Ein weiterer Prozess in Düsseldorf richtet sich gegen Özgül Emre, Ihsan Cibelik und Serkan Küpeli, die in der Vergangenheit das sogenannte Deutschland-Komitee der ebenfalls verbotenen DHKP-C gebildet haben sollen. Alle drei befinden sich bereits seit Mai 2022 in Untersuchungshaft, Cibelik wird seit seiner Festnahme eine lebenswichtige Krebsoperation der Prostata verwehrt.

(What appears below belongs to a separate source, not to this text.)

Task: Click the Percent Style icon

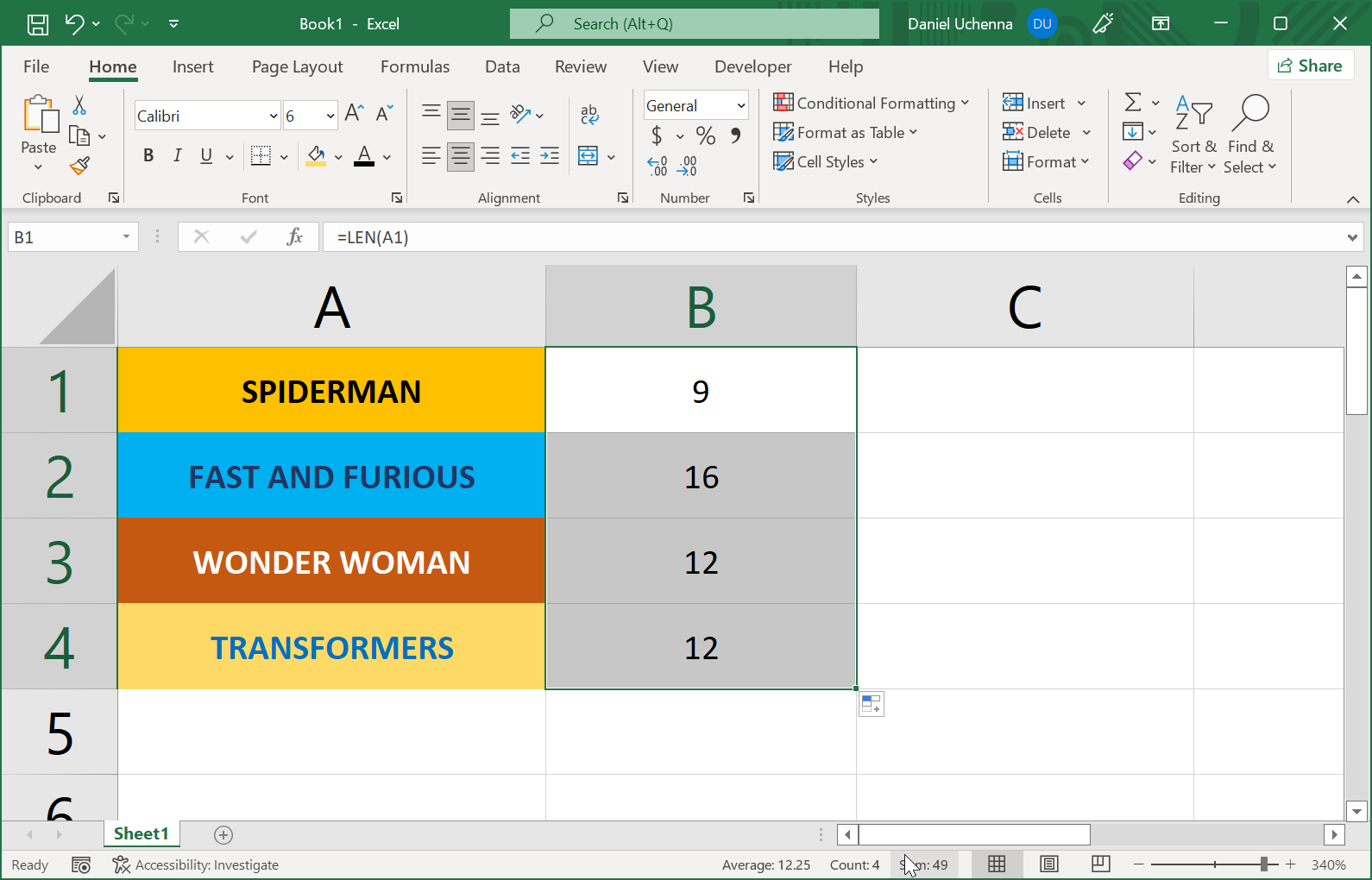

Nicht nur in Sachsen sind autonome Antifaschisten verschärft im Visier der Ermittlungsbehörden. Mit den nicht rechtskräftigen mehrjährigen Haftstrafen für Lina E. und drei Mitstreiter ist das Antifa-Ost-Verfahren nach Aussagen der Bundesanwaltschaft noch lange nicht beendet. Gegen eine öffentlich nicht bekannte Anzahl weiterer Personen laufen Ermittlungsverfahren oder wird nach Paragraf 129 des Strafgesetzbuches wegen Bildung krimineller Vereinigungen gefahndet. Im neuesten staatlichen Konstrukt sehen Ermittler enge Verbindungen zu den Antifas, die in Budapest am Rande eines internationalen Treffens von Nazis mit ebensolchen aneinandergeraten waren. Von den insgesamt 15 Beschuldigten besitzen zwölf die deutsche Staatsangehörigkeit. Während der Großteil der Beschuldigten derzeit untergetaucht ist, sollen zwei im Dezember verhaftete Beschuldigte, die in Dresden und Mailand im Gefängnis sitzen, nach Ungarn ausgeliefert werden. Das versuchen die Solidaritätsbewegung und Angehörige derzeit zu verhindern.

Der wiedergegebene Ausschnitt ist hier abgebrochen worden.